胸がぎゅうってなる感じ。ちょっと息がしずらくなるけど、いやな痛さじゃないんだ。その痛さを感じるたびに、ああ、好きだなあ、って思った。
いざ、当日。いつもより念入りに髪をセットして、服も前日から選んでたのを着て、忘れ物はない確認して家を出た。
電車で待ち合わせの駅まで向かう。
待ち合わせ場所にはもう君がいて、ここだよと手を振ってくれる。
人ごみの中でも一瞬で君を見つけられる自分は重症だなと思いながらちょっと小走りで君のもとへ向かうと、微笑みながら君は待っていた。
花柄のワンピース。少しヒールの高いサンダルを履いて、手には小さなバック。似合ってるよとは、恥ずかしくて口に出して言えないけれど、正直、とんでもなく似合ってた。
念入りにどこに行くか計画を立てていたおかげで、すごく君が喜んでくれている顔を見れた。おしゃべりの話題は尽きなかったし、何しろ、しあわせだった。

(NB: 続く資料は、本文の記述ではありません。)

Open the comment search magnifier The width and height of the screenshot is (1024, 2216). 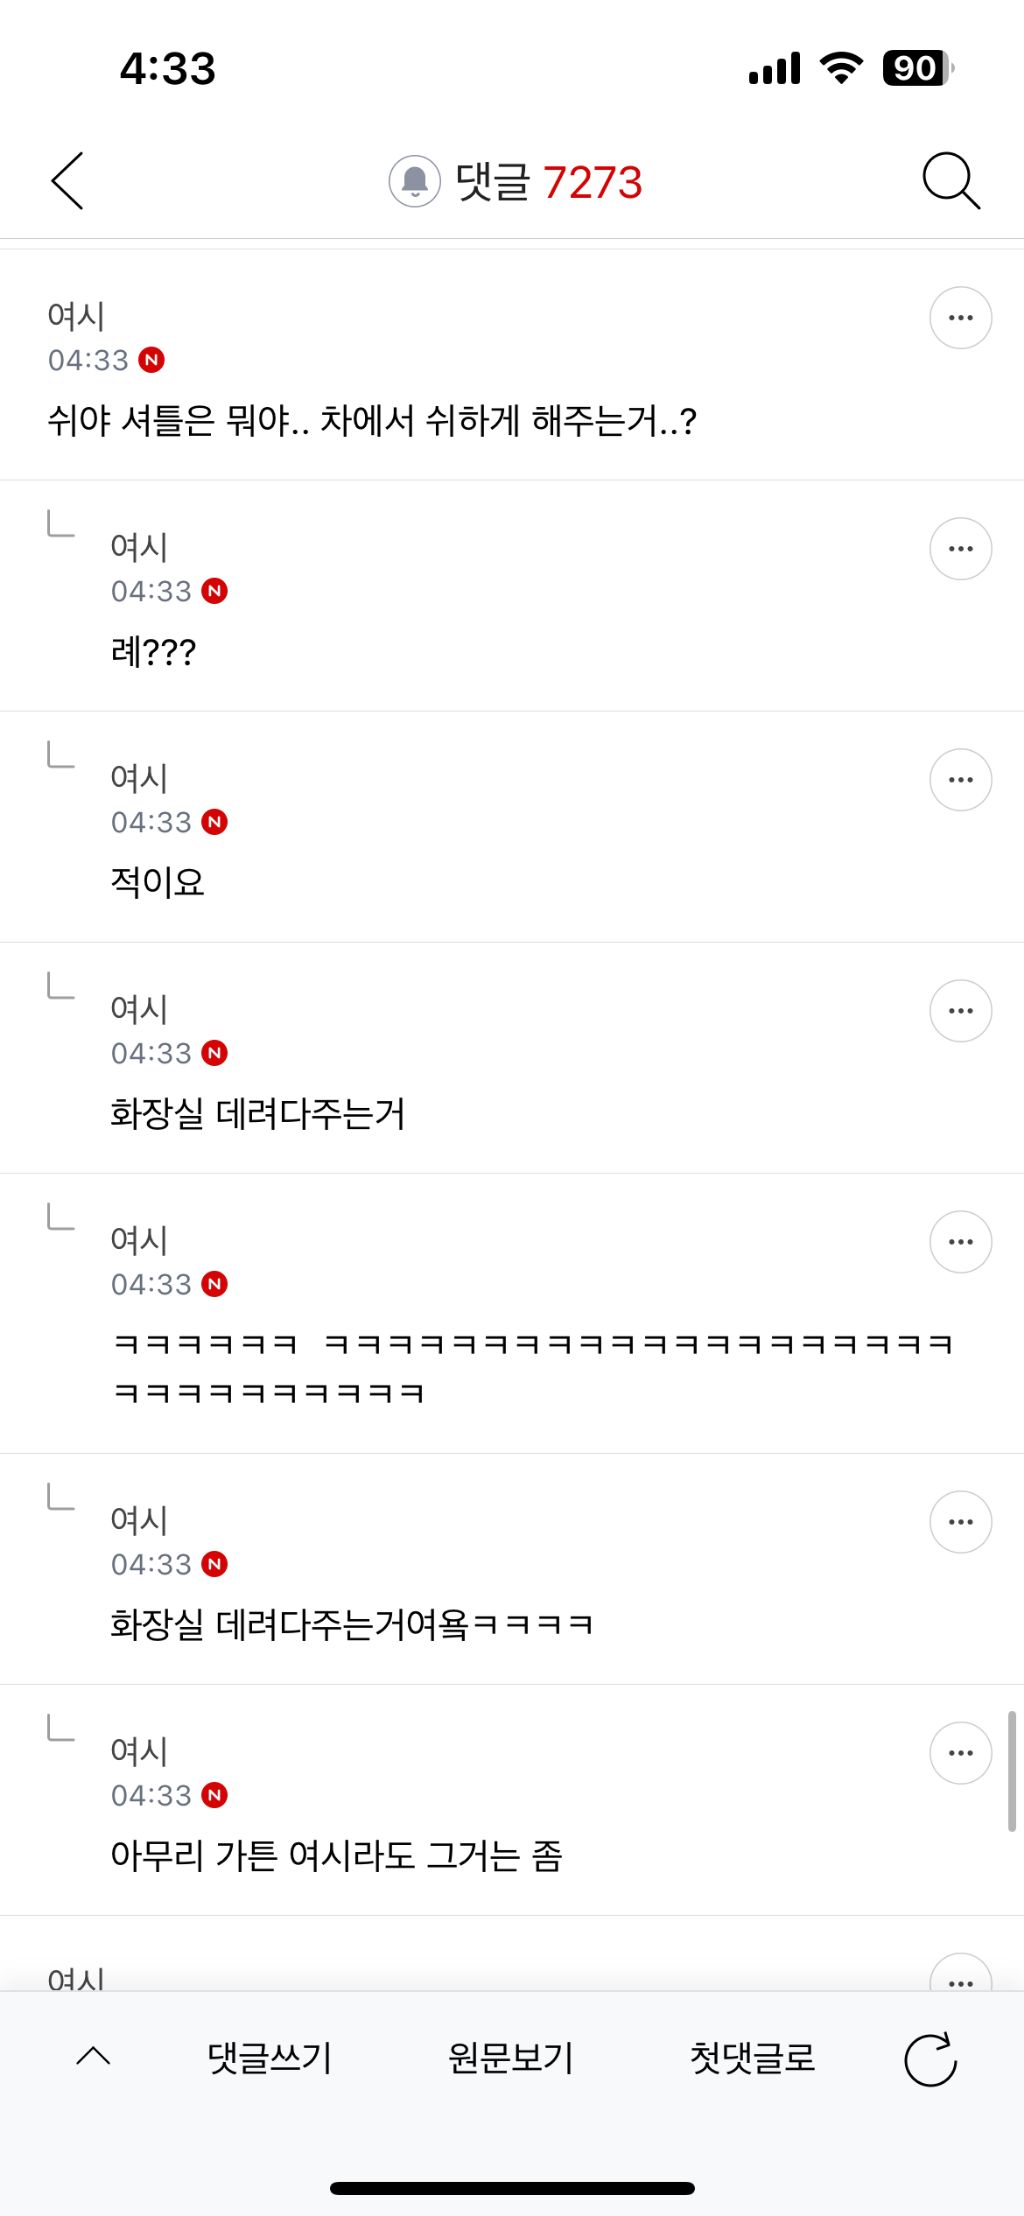(950, 181)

でも、やっぱり、幸せはすぐに終わってしまうんだなって。神様はひどいことをするんだ。
近くで鳴る、ブレーキ音。耳が壊れるかと思うくらいの音が僕に近づいてくる。僕の目線の先には君がいて。こんなときにも僕は君のことを考えてしまうんだ。
ごめんね。楽しい思い出にできたらなと思っていたのに。
ごめんね。こんないなくなり方をしたら、僕との思い出はつらいものになっちゃうよね。
でも。僕はひどい奴だから。君の思い出の中に、僕というやつがいたんだって覚えておいてほしいな。
君の一番にはなれなかったけど。それでも、君と一緒にいれる時間が幸せだった。
もう誰にも言えることはないけれど。それでも、君に言いたかった。